* _The problem_
In the items below, swap "Open" for "Launch" and change nothing else. Leave the pictures out of your rewritten lines.

* _Items_
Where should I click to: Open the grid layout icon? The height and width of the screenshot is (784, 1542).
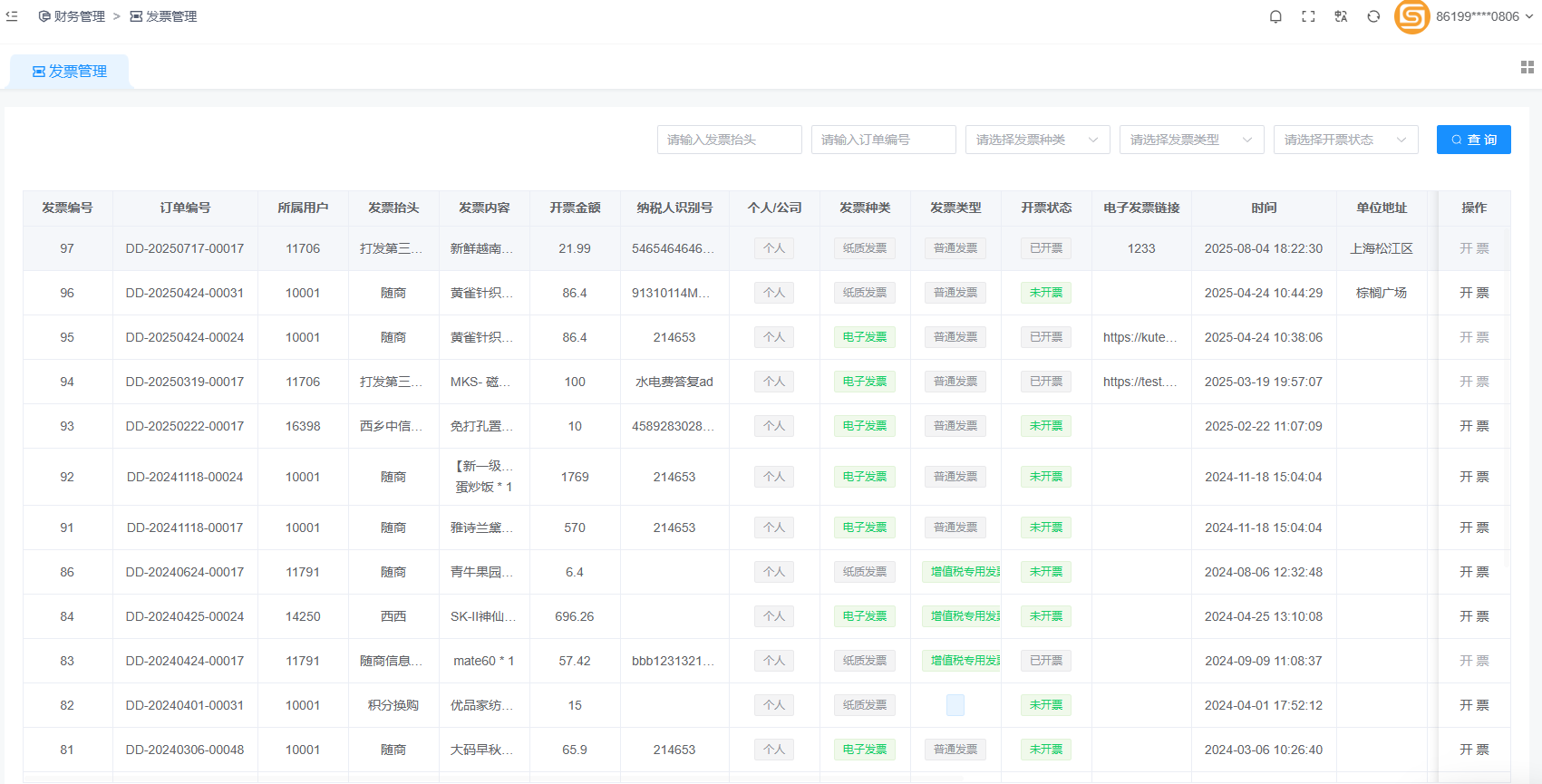[1527, 67]
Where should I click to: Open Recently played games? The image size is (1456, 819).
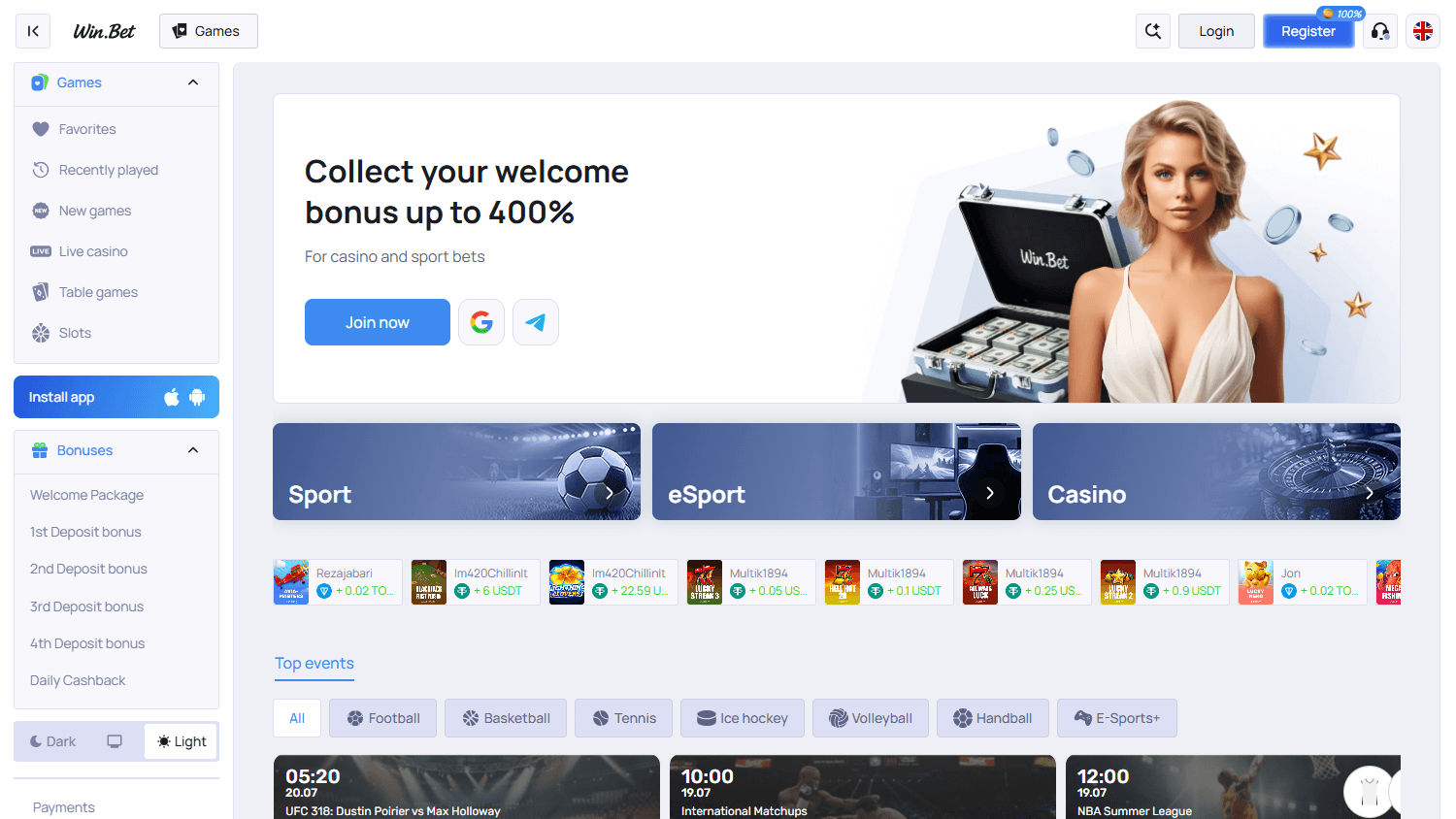[108, 169]
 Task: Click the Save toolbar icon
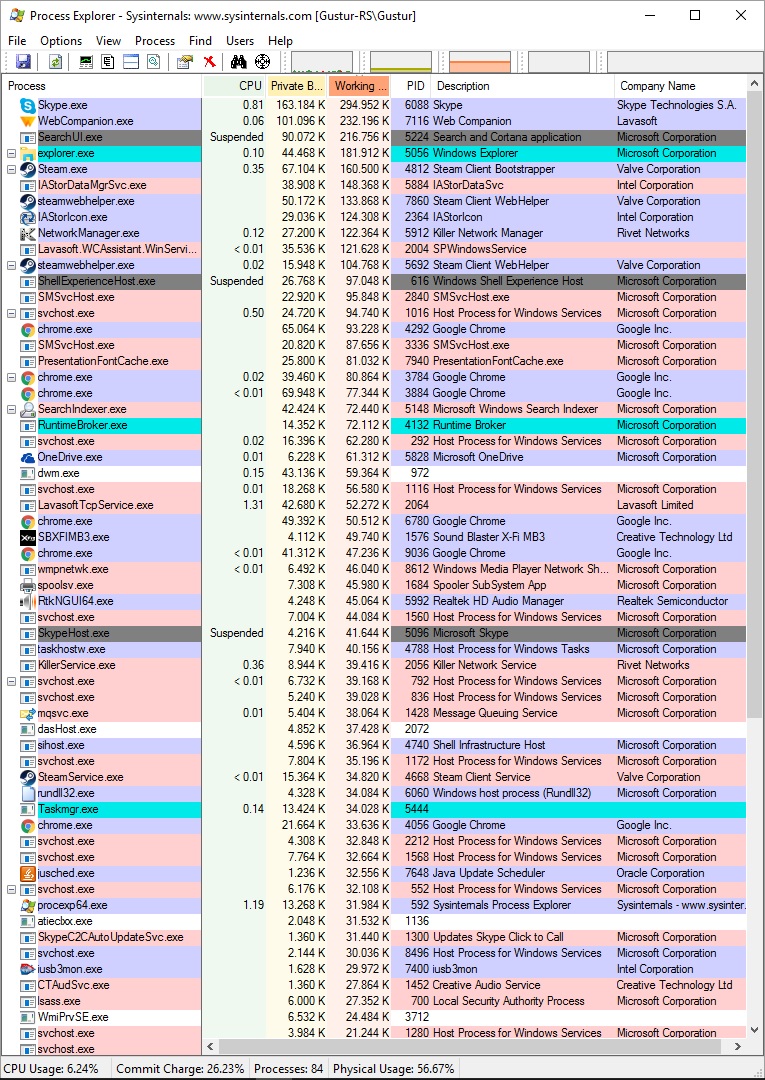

* _Exercise output_
Where should I click to: Launch the grid layout icon? The height and width of the screenshot is (784, 1542).
[1527, 67]
Where should I click to: Launch Recently played games? The image size is (1456, 819).
[108, 169]
 Task: Click the Save toolbar icon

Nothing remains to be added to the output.